--- Source data Enclosed Below ---

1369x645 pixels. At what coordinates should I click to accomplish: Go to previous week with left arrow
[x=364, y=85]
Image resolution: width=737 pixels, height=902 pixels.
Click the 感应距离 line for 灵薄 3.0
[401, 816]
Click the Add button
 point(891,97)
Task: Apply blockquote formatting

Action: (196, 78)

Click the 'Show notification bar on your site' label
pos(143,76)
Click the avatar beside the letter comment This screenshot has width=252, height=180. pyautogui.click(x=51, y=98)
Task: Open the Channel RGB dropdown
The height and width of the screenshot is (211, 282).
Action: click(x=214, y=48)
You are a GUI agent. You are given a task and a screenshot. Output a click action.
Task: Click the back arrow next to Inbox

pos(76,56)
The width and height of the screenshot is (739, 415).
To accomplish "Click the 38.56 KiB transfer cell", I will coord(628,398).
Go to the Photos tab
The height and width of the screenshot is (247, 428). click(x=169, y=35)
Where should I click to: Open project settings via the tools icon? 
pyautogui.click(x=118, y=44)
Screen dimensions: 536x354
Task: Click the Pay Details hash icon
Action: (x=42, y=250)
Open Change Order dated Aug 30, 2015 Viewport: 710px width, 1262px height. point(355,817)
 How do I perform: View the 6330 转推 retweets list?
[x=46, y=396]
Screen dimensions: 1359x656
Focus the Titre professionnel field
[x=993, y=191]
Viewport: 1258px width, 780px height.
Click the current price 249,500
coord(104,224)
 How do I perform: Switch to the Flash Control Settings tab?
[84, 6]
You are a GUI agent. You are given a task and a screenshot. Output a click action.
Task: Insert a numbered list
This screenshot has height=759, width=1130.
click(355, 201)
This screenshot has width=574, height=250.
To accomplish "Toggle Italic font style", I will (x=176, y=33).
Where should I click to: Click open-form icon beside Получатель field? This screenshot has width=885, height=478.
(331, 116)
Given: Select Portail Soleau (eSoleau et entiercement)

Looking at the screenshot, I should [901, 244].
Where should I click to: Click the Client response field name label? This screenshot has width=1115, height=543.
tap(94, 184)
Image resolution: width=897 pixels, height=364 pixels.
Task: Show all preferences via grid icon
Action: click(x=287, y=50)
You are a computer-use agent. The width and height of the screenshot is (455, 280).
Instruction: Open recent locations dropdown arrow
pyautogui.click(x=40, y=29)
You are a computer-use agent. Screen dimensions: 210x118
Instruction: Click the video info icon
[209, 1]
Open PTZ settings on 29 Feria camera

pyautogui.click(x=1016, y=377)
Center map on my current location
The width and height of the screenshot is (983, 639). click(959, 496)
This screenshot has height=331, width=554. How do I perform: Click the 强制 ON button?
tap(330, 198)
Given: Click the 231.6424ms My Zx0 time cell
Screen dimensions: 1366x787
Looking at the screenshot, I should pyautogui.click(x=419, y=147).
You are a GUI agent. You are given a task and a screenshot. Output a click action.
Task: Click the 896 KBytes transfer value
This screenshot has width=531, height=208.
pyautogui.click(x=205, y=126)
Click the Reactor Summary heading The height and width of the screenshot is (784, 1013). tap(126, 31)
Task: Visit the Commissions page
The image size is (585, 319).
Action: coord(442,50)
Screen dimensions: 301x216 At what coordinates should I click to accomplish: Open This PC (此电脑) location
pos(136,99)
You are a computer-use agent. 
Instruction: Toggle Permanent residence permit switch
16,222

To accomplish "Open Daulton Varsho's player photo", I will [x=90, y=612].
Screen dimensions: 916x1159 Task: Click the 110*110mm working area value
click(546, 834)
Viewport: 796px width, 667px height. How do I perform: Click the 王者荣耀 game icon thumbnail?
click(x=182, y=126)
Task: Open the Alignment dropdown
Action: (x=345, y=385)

--- End of Enclosed Source data ---

_What to do:_
Copy the entries word for word. Leave nothing out.

_Solution:_
1369x645 pixels. At what coordinates should I click to accomplish: Go to previous week with left arrow
[x=364, y=85]
Image resolution: width=737 pixels, height=902 pixels.
Click the 感应距离 line for 灵薄 3.0
[401, 816]
Click the Add button
 point(891,97)
Task: Apply blockquote formatting

Action: (196, 78)

Click the 'Show notification bar on your site' label
pos(143,76)
Click the avatar beside the letter comment This screenshot has width=252, height=180. pyautogui.click(x=51, y=98)
Task: Open the Channel RGB dropdown
The height and width of the screenshot is (211, 282).
Action: click(x=214, y=48)
You are a GUI agent. You are given a task and a screenshot. Output a click action.
Task: Click the back arrow next to Inbox

pos(76,56)
The width and height of the screenshot is (739, 415).
To accomplish "Click the 38.56 KiB transfer cell", I will coord(628,398).
Go to the Photos tab
The height and width of the screenshot is (247, 428). click(x=169, y=35)
Where should I click to: Open project settings via the tools icon? 
pyautogui.click(x=118, y=44)
Screen dimensions: 536x354
Task: Click the Pay Details hash icon
Action: (x=42, y=250)
Open Change Order dated Aug 30, 2015 Viewport: 710px width, 1262px height. point(355,817)
 How do I perform: View the 6330 转推 retweets list?
[x=46, y=396]
Screen dimensions: 1359x656
Focus the Titre professionnel field
[x=993, y=191]
Viewport: 1258px width, 780px height.
Click the current price 249,500
coord(104,224)
 How do I perform: Switch to the Flash Control Settings tab?
[84, 6]
You are a GUI agent. You are given a task and a screenshot. Output a click action.
Task: Insert a numbered list
This screenshot has height=759, width=1130.
click(355, 201)
This screenshot has width=574, height=250.
To accomplish "Toggle Italic font style", I will (x=176, y=33).
Where should I click to: Click open-form icon beside Получатель field? This screenshot has width=885, height=478.
(331, 116)
Given: Select Portail Soleau (eSoleau et entiercement)

Looking at the screenshot, I should [901, 244].
Where should I click to: Click the Client response field name label? This screenshot has width=1115, height=543.
tap(94, 184)
Image resolution: width=897 pixels, height=364 pixels.
Task: Show all preferences via grid icon
Action: click(x=287, y=50)
You are a computer-use agent. The width and height of the screenshot is (455, 280).
Instruction: Open recent locations dropdown arrow
pyautogui.click(x=40, y=29)
You are a computer-use agent. Screen dimensions: 210x118
Instruction: Click the video info icon
[209, 1]
Open PTZ settings on 29 Feria camera

pyautogui.click(x=1016, y=377)
Center map on my current location
The width and height of the screenshot is (983, 639). click(959, 496)
This screenshot has height=331, width=554. How do I perform: Click the 强制 ON button?
tap(330, 198)
Given: Click the 231.6424ms My Zx0 time cell
Screen dimensions: 1366x787
Looking at the screenshot, I should pyautogui.click(x=419, y=147).
You are a GUI agent. You are given a task and a screenshot. Output a click action.
Task: Click the 896 KBytes transfer value
This screenshot has width=531, height=208.
pyautogui.click(x=205, y=126)
Click the Reactor Summary heading The height and width of the screenshot is (784, 1013). tap(126, 31)
Task: Visit the Commissions page
The image size is (585, 319).
Action: coord(442,50)
Screen dimensions: 301x216 At what coordinates should I click to accomplish: Open This PC (此电脑) location
pos(136,99)
You are a computer-use agent. 
Instruction: Toggle Permanent residence permit switch
16,222

To accomplish "Open Daulton Varsho's player photo", I will [x=90, y=612].
Screen dimensions: 916x1159 Task: Click the 110*110mm working area value
click(546, 834)
Viewport: 796px width, 667px height. How do I perform: Click the 王者荣耀 game icon thumbnail?
click(x=182, y=126)
Task: Open the Alignment dropdown
Action: (x=345, y=385)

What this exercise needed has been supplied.